Нелл попятилась, дошла до стены и остановилась, раскинув руки в стороны. Отступать было некуда: за ней тянулись полки, заставленные книгами в твердых кожаных переплетах.
Лорд Стейнгейт оперся ладонями о полки по обе стороны ее головы и окинул книги беглым взглядом.
– А, поэты-романтики! Совершенно неуместно! Да, если бы мне пришлось загнать вас вот в такую ловушку, подойти к вам очень близко…
Они стояли лицом к лицу, и Нелл ощущала исходящий от него жар. Бедрами он почти прижимался к ее юбке.
– Так вот… Если бы я подошел к вам и сдавил вашу хорошенькую шейку, чтобы вытрясти из вас правду… вы еще могли бы пожаловаться на то, что я вас запугиваю!

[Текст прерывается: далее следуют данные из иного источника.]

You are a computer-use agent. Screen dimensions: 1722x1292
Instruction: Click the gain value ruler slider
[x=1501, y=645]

Нелл зажмурилась, стараясь не думать о том, как он близко. В библиотеке пахло, как в забытом детстве: кожей, старой бумагой и воском для полировки дерева. От него пахло цитрусовым одеколоном, чистым бельем и мужчиной. И его аромат перебивал все остальные запахи.
– Посмотрите на меня!
Она с трудом открыла глаза. Хотя утром он тщательно побрился, она видела пробившуюся щетину на его щеках и подбородке, такую же черную, как и волосы. В левом углу рта был заметен крошечный шрам; за разомкнутыми губами виднелись белые, крепкие зубы. Нелл невольно залюбовалась его полными, чувственными губами, и сердце у нее екнуло.
– Итак?
– Нет. – Она представила, как его пальцы охватывают ее подбородок, как его руки зарываются ей в волосы… Но сразу же вспомнила мистера Гарриса, и ее передернуло.

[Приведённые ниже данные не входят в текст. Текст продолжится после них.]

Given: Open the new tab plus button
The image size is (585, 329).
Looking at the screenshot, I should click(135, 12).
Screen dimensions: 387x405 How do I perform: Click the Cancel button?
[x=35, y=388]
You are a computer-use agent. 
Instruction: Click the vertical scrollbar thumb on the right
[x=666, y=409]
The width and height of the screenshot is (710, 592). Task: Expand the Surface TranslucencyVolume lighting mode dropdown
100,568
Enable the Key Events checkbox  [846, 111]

Виконт сразу отступил, как будто она влепила ему пощечину.
– Проклятье…
– Милорд… – В библиотеку вошел дворецкий. – Пришел доктор Роулендс. Леди Нарборо вас ждет, по-моему, она немного расстроена.
Судя по выражению лиц хозяина и слуги, Нелл поняла, что «немного расстроена» – изрядное преуменьшение. Без единого слова лорд Стейнгейт развернулся и вышел. Дверь со стуком закрылась.
Нелл стояла, вцепившись пальцами в книжную полку. Она не сразу разжала руки, как будто только они и поддерживали ее на ногах. Неожиданно она сообразила, что дверь не заперта.
Где ее сумочка? Ах, вон она, на диване! Зашуршали ее длинные юбки; она поспешила к выходу. Дверь открылась бесшумно. Нелл выбралась в коридор и забилась под лестницу.
Холл совсем рядом, но у двери стоит дворецкий; он отдает распоряжения младшему лакею. Значит, бежать тем же путем невозможно. Нелл сжалась в тени.
– Уэллоу! – послышался звонкий женский голос из комнаты справа.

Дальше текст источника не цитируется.